Management wants Sephience in 30 countries by the end of 2026. However, the macroeconomic reality of rare disease pricing in Europe and LATAM means protracted Health Technology Assessment (HTA) negotiations. If these stall, the $13M ex-US revenue stream will fail to scale as projected.

Other KPIs

Operating Expenses (Non-GAAP)$163.6 million

Stable. Non-GAAP R&D ($89.7M) and SG&A ($73.9M) combined for $163.6M, tracking well below the $171.8M spent in 25Q1. This discipline is exactly what investors want to see during an aggressive commercial launch—proving the company can scale revenue without bloated marketing spend.

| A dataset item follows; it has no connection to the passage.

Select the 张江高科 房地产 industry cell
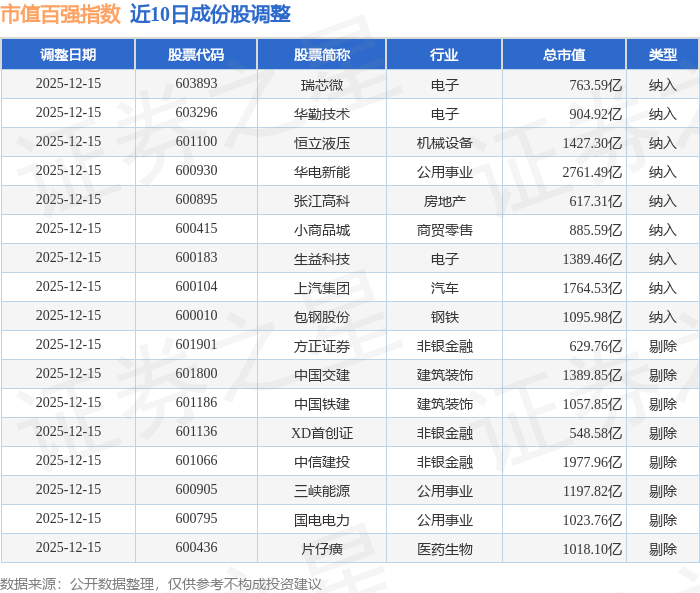Screen dimensions: 700x593 (444, 200)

Evrysdi Royalty Revenue$46.8 million

Accelerating. Up 28% YoY from $36.4M in 25Q1, driven by Roche's global sales of 464M CHF. This high-margin cash stream provides an excellent financial cushion while the proprietary pipeline matures.

Guidance

FY26 Total Product Revenue$750 - $850 million

Accelerating. Management raised the bottom of the previous range by $50M. At the $800M midpoint, it requires averaging ~$190M per quarter for the rest of the year. Given 26Q1 hit $225.6M (aided by a lumpy Translarna order), the guidance looks conservative and highly achievable.

FY26 Non-GAAP R&D and SG&A Expense$680 - $720 million

Stable. The company maintained its OpEx guidance. At the midpoint ($700M), this implies ~$175M per quarter, slightly above the 26Q1 run rate of $163M, leaving room for Vatiquinone trial initiation costs in Q3.

Key Questions

Translarna's Base Rate

How much of the $59.0M Translarna revenue was strictly attributable to the Brazilian government order, and what is the true underlying run-rate ex-Brazil?

Emflaza Floor

With Emflaza dropping 55% YoY, do you see a floor for this product in 2026, or should investors model it trending toward zero by 2027?

Vatiquinone Costs

How much additional R&D spend is allocated for the new Vatiquinone open-label registration study, and does this alter your timeline for achieving sustained cash flow positivity?

Sephience Ex-US Margins

As Sephience expands to 30 countries by year-end, how should we think about the gross-to-net impact in these new geographies compared to the US?